Composer Zhou Tian on Transcend
To commemorate the 150th anniversary of the Golden Spike, we, along with 12 other orchestras, commissioned Zhou Tian to create a work that told the story of this monumental moment in American history.
Read about Tian’s influences, challenges, and inspiration for this work.
What was your process like in creating this piece?
The Transcontinental Railroad transcended the different cultures and peoples to become a symbol of human perseverance and relentless pursuit of a better life for all. As a composer, I was moved to create this new work to tell a musical story, to celebrate human perseverance, and to pay tribute to my cultural heritage.
During my yearlong research and travel on this piece – and I have never done so much research for a single piece—I encountered many kind people who gave me inspirations. While in Omaha, a docent at a local library, who was railroad worker for the Union Pacific for 30 years, told me the true story of the telegraph of a single word:
“On May 10, 1869, when the Railroad was completed and the two trains met in Promontory Point, UT, a single word was sent across the United States via one of the first nationwide telegraphs to celebrate this monumental achievement. That single word was “done.” And it was sent through the Morse code.”
This was so inspiring that, as soon as he said that, I knew this story would be incorporated into the piece in a significant way. I soon decided to base the entire last movement of the piece on the rhythm of the word “done” in Morse code. Throughout the finale, “done” transforms into an exciting rhythmic motif and is passed back and forth to numerous instruments in the orchestra. Thus the title of the last movement is, you guessed it, “D-O-N-E.”
What are some of the challenges faced composing this piece?
The biggest challenge is to strike a right balance between purity of music and cultural relevance, so even for an audience who doesn’t know anything about the Transcontinental Railroad they can still enjoy “Transcend” just as an exciting and moving piece of music.
How has this work taken on personal meaning for you?
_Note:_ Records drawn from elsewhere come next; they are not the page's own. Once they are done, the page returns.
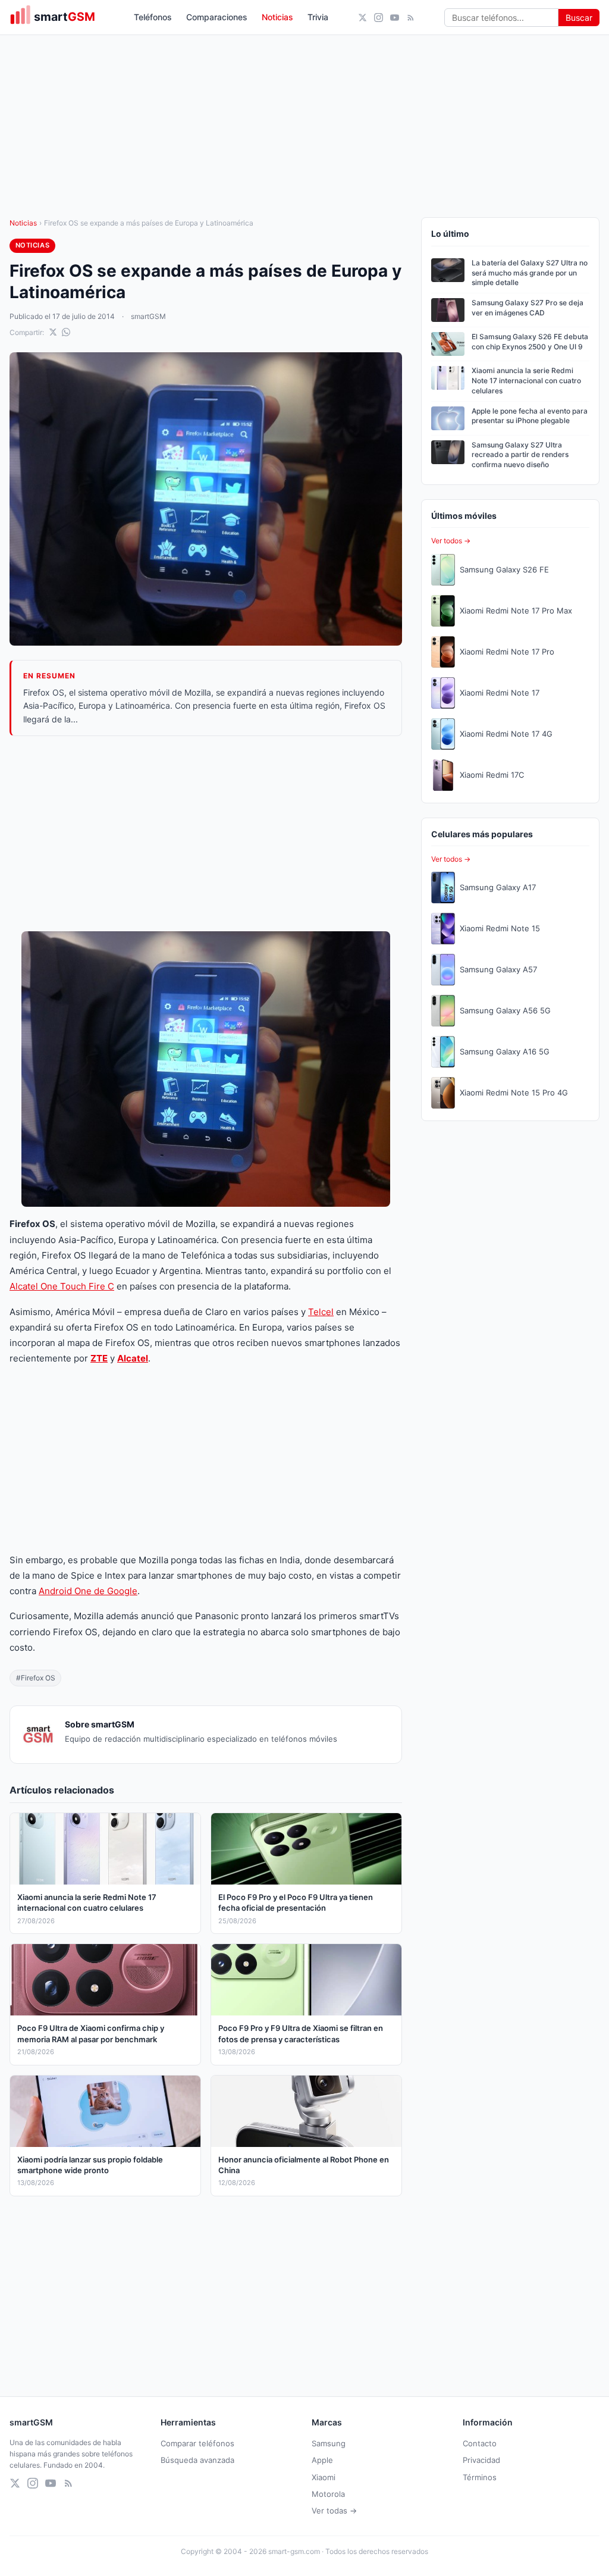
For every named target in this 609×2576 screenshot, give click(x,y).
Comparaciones (216, 17)
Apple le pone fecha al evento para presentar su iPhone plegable (530, 415)
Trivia (317, 17)
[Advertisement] (206, 833)
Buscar (579, 17)
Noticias (277, 17)
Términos (480, 2477)
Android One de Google (88, 1591)
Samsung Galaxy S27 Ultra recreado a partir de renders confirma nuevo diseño (520, 454)
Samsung (329, 2443)
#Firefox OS (35, 1677)
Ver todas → (334, 2510)
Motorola (328, 2494)
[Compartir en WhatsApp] (66, 332)
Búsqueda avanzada (197, 2460)
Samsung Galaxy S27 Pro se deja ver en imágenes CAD (527, 307)
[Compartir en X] (53, 332)
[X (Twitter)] (362, 17)
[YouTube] (394, 17)
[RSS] (410, 17)
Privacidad (481, 2460)
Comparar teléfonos (197, 2443)
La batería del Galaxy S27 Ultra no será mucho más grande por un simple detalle (530, 272)
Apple (322, 2460)
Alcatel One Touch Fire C (62, 1286)
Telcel (321, 1311)
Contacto (480, 2443)
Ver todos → (450, 540)
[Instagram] (378, 17)
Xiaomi (323, 2477)
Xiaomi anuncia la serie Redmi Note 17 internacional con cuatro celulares (526, 380)
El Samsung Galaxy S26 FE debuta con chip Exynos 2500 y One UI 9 (530, 341)
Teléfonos (153, 17)
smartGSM (148, 316)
Begun in 1862 and completed in 1869, the Transcontinental Railroad effectively linked the US from east to west for the first time. Its cultural heritage includes the contribution of a thousands-strong Chinese and Irish workforce who toiled in severe weather and cruel working conditions. Numerous “hell on wheels” towns proliferated along the construction route and became famous for rapid growth and infamous for lawlessness. As the settlements pushed westward, there was a mixing of ethnic groups and cultures. Unfortunately, as the daunting task of laying tracks over difficult terrain increased, many workers perished, and many of the rest were denied the American dream by the enactment of the Chinese Exclusion Act in 1882. But those who stayed brought traditional art and music into the fabric of American culture.
As a Chinese-born composer who immigrated to this country, educated at the nation’s top music schools, and now serving at one of its finest institutions, I was moved to create this new work to tell a musical story, to celebrate human perseverance, and to pay tribute to my own cultural heritage. When I learned that 13 American orchestras—many of which located along the route of the Railroad—would join forces together to commission and premiere this new work across the country, I was truly honored, as I knew the significant cultural impact this project would entail.
As a composer, what are some of your influences?
I’m a firm believer that innovation and thorough understanding and respect for the tradition go hand-in-hand in creating a satisfying symphonic work. As a composer, I am empowered by the tradition, from medieval chants and Chinese folk music to Brahms and Stravinsky.
I grew up in a family that appreciates all kinds of music. Dad was a composer of commercialized music (think SNL Chinese version; he was the music producer for those types of shows) so I grew up practicing Beethoven on the piano as well as playing/arranging Jazz and pop tunes with my dad. My teachers, when I arrived in America to study at the Curtis Institute and Juilliard, were all “American symphonists” with music heritage from Barber and William Schuman, all of which have had great influences on my music.
Outside of music, my recent works were inspired by things as different as a disappearing past due to industrialization (“Trace”); Father-daughter relations of a Spanish hero (“Viaje”); connecting Bach with Erhu, a traditional Chinese instrument (Violin Concerto); and mixing Jazz and wind ensemble (“Petals of Fire”).
The last time you were with us in Salt Lake, you taught a master class. What did you take away from that experience?
It was a wonderful experience. As a matter of fact, soon after that masterclass, I received an email from a local teacher at Highland Park, who asked his 4th-grade classes if they were going to write a piece about the Transcontinental Railroad what they would include.
I was so happy to see that some of the ideas completely lined up with how I thought about the piece! Here are two examples that the 4th graders wrote that made into the first movement, “Pulse”:
- “Flat’ melodies to symbolize the plains and deserts, “jagged” melodies to symbolize the Sierra Nevada and Rocky Mountain ranges” (I started the piece with calm and serene strings, before bursting into a constant pulse of 152 BPM).
- “Huge surprising blasts inspired by dynamite and blasting through mountains and rocks.” (I created violent, percussive poundings that occur from time to time, which are like blasts of dynamite, evoking the tension and suspense of man versus nature.)
So thank you Highland Park 4th Graders!!